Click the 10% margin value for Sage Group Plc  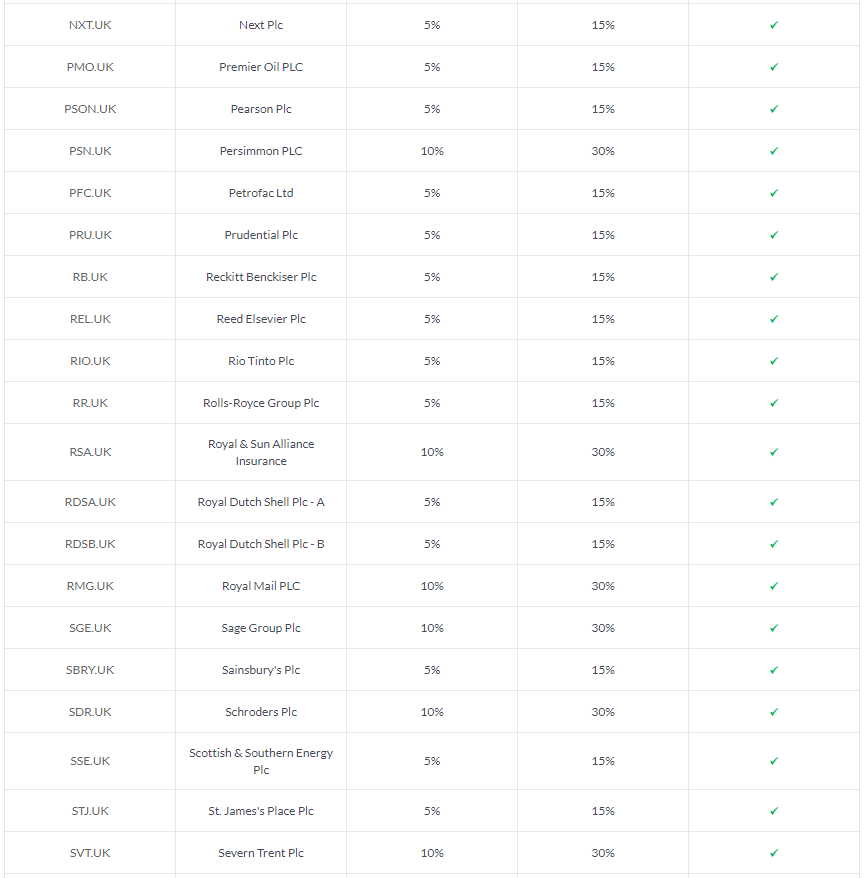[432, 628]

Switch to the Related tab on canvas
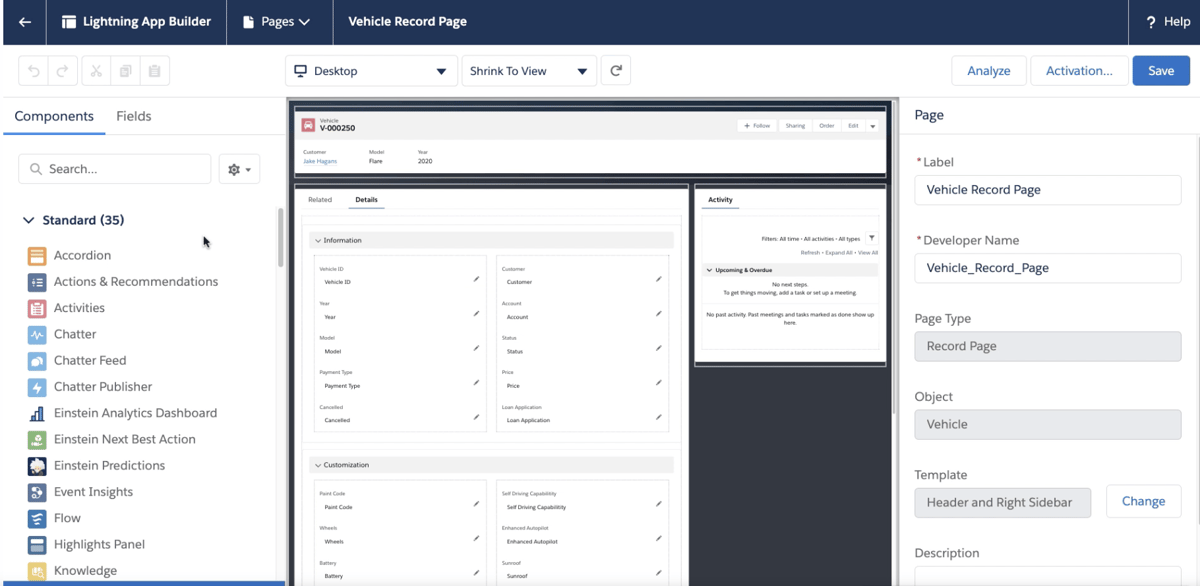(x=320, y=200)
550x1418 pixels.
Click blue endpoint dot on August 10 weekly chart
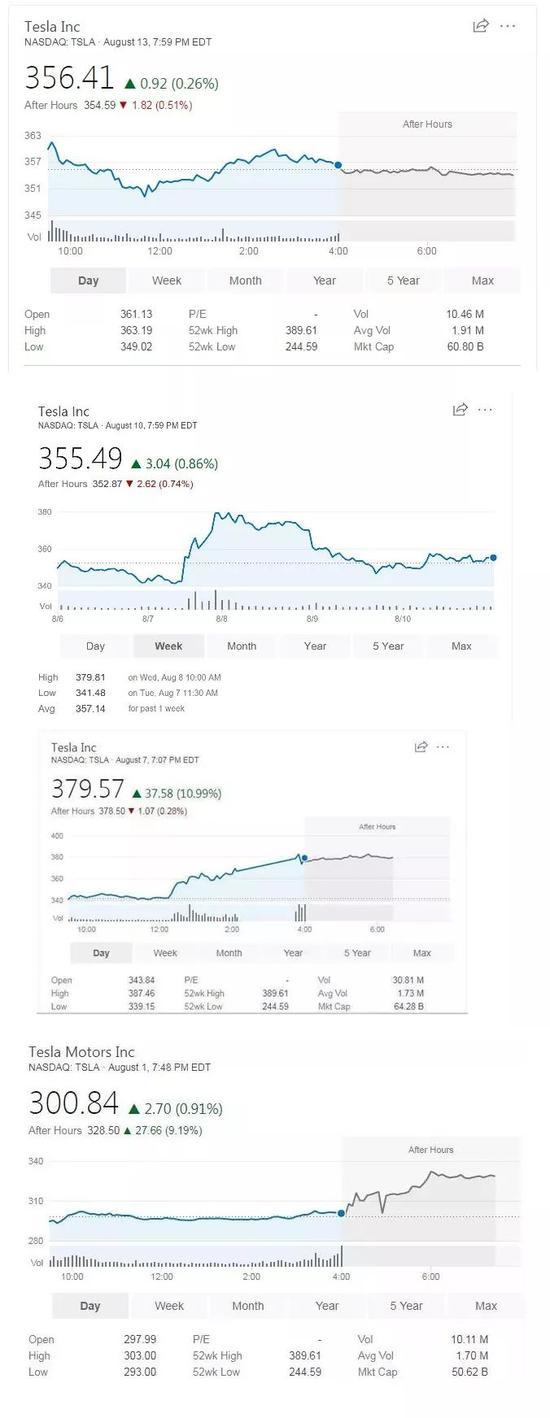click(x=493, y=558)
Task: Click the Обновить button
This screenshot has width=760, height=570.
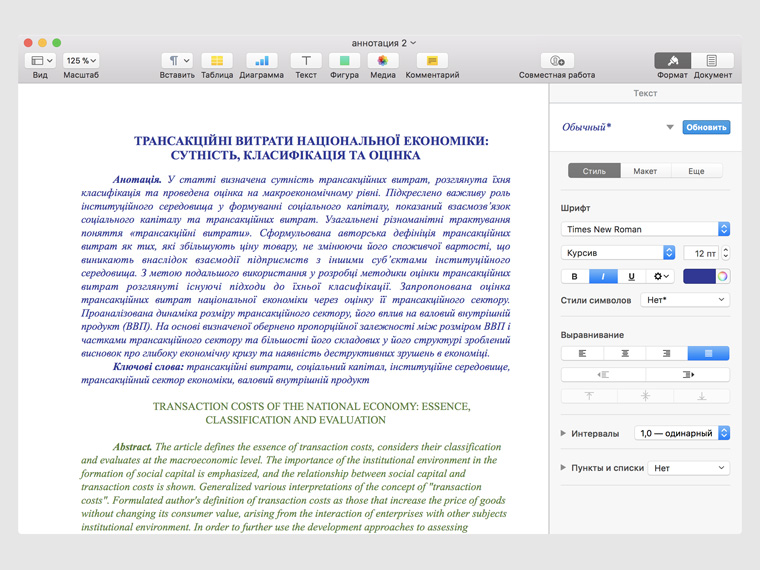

--------------------

Brief:
Copy word for word every line from the one holding "Task: Click the Обновить button" to the end of the listing, both ends included, but do not copy any pictures.

Exercise answer:
Task: Click the Обновить button
This screenshot has width=760, height=570.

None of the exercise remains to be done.